Directions: Provide the number of lines in the entries below containing "computer", with no further words.
------ Study material
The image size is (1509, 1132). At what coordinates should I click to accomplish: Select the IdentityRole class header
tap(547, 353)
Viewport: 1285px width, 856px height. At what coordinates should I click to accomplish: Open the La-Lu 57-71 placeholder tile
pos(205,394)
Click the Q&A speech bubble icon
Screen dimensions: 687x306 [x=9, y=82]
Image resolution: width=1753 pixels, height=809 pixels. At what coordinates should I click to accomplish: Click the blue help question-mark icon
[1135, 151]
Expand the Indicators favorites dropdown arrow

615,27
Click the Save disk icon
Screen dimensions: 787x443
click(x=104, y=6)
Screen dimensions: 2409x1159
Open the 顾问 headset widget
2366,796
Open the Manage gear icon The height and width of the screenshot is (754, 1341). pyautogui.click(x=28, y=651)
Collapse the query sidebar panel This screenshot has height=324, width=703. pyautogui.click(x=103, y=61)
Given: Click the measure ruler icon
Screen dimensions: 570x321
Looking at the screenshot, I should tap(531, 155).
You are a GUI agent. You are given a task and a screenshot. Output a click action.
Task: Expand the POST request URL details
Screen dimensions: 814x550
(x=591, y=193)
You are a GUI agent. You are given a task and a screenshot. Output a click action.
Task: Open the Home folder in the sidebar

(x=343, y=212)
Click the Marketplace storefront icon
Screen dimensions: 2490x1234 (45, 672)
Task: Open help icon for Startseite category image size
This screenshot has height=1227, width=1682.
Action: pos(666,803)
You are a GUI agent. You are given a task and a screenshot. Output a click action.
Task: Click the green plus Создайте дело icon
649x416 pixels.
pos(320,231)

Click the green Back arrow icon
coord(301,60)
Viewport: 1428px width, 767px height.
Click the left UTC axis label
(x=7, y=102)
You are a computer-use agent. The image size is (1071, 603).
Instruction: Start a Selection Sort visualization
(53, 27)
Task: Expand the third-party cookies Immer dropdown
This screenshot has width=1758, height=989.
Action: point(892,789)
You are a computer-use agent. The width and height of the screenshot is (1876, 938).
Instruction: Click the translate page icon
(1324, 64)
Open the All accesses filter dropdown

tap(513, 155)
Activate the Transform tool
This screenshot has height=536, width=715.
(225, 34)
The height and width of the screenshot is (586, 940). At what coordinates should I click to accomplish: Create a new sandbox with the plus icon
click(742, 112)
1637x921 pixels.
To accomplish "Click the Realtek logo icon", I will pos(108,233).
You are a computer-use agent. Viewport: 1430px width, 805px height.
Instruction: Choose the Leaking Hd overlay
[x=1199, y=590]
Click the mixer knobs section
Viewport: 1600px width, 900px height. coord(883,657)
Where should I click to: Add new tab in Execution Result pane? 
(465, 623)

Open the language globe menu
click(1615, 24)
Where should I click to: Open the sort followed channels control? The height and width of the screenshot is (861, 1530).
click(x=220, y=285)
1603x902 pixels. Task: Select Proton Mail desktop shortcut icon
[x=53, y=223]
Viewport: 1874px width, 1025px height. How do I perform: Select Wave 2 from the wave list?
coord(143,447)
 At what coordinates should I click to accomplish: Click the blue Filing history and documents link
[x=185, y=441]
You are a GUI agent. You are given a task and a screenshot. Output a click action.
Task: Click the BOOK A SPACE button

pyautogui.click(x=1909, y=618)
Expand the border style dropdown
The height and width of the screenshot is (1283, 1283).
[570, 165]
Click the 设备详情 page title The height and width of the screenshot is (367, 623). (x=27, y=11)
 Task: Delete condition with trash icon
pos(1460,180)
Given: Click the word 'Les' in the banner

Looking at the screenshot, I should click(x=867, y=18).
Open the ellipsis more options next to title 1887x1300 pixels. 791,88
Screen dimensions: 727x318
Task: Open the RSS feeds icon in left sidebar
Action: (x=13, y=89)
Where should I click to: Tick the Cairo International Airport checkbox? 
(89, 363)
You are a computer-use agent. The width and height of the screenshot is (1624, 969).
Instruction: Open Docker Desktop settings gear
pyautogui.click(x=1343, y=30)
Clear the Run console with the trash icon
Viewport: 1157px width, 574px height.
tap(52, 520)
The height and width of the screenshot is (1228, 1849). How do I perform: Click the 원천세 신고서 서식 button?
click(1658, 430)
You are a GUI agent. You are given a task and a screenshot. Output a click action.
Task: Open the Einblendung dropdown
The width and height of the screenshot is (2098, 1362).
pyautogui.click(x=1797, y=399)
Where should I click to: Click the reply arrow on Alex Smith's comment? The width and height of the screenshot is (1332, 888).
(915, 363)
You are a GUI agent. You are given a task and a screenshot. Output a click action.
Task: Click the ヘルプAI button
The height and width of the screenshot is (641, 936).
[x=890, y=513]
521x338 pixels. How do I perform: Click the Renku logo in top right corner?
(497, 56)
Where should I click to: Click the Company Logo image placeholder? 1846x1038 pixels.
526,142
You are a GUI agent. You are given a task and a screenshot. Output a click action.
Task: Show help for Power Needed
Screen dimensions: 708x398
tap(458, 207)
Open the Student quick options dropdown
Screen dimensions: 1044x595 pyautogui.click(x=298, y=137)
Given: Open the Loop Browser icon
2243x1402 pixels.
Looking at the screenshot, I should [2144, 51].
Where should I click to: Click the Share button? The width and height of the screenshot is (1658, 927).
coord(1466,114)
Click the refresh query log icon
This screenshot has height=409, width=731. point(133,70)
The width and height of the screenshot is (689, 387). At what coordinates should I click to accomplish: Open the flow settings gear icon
------------
Solution for this exercise: 4